● Task item
Among the entries below, find each line holding "agent" and return it.

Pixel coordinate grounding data
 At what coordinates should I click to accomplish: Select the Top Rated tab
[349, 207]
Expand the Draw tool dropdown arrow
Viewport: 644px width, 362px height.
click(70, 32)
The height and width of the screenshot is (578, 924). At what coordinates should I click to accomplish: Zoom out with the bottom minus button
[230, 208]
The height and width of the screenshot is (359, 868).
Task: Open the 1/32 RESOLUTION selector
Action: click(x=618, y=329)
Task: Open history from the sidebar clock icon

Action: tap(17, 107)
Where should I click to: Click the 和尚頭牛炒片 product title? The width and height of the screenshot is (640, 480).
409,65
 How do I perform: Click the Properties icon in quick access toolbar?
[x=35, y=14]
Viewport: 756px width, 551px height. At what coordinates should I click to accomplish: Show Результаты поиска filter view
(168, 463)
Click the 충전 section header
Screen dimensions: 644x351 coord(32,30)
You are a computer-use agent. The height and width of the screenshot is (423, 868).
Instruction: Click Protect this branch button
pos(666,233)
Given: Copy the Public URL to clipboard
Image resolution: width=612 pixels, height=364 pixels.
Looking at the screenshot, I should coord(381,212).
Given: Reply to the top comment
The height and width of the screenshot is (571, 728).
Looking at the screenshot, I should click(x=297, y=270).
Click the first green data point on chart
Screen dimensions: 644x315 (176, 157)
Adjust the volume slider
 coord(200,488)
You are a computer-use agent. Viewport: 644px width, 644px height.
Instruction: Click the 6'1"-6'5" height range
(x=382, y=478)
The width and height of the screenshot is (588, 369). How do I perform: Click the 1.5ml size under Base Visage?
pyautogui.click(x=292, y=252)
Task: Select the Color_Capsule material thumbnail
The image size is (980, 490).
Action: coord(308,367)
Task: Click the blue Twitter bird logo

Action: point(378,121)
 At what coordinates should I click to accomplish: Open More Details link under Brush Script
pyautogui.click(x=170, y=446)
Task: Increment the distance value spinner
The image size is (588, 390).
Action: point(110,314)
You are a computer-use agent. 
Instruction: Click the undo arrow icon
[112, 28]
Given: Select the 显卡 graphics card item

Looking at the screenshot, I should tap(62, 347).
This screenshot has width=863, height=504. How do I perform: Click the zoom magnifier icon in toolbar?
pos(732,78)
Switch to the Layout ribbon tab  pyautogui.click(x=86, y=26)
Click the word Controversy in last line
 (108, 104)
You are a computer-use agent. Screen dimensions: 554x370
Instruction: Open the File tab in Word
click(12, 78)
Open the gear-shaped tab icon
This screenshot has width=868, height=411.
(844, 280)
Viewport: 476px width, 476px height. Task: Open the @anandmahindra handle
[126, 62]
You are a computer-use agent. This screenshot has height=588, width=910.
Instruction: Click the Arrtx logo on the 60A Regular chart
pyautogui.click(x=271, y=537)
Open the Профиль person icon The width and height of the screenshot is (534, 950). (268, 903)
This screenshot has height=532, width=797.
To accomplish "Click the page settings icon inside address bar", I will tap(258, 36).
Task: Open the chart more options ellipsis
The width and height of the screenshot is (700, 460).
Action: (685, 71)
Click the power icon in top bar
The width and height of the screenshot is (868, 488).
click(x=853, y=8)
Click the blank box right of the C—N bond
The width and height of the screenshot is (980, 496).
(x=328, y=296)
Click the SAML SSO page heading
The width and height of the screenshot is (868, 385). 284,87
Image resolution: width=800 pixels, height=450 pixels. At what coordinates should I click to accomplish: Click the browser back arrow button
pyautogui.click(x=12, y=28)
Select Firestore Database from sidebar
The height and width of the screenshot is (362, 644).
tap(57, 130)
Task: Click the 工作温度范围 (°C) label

● Output for this exercise
You are a computer-use agent. The height and width of the screenshot is (423, 868).
You are a computer-use agent. Viewport: 644px width, 644px height.
You are a computer-use agent. 
You are a computer-use agent. Screen dimensions: 554x370
You are a computer-use agent. This screenshot has height=588, width=910.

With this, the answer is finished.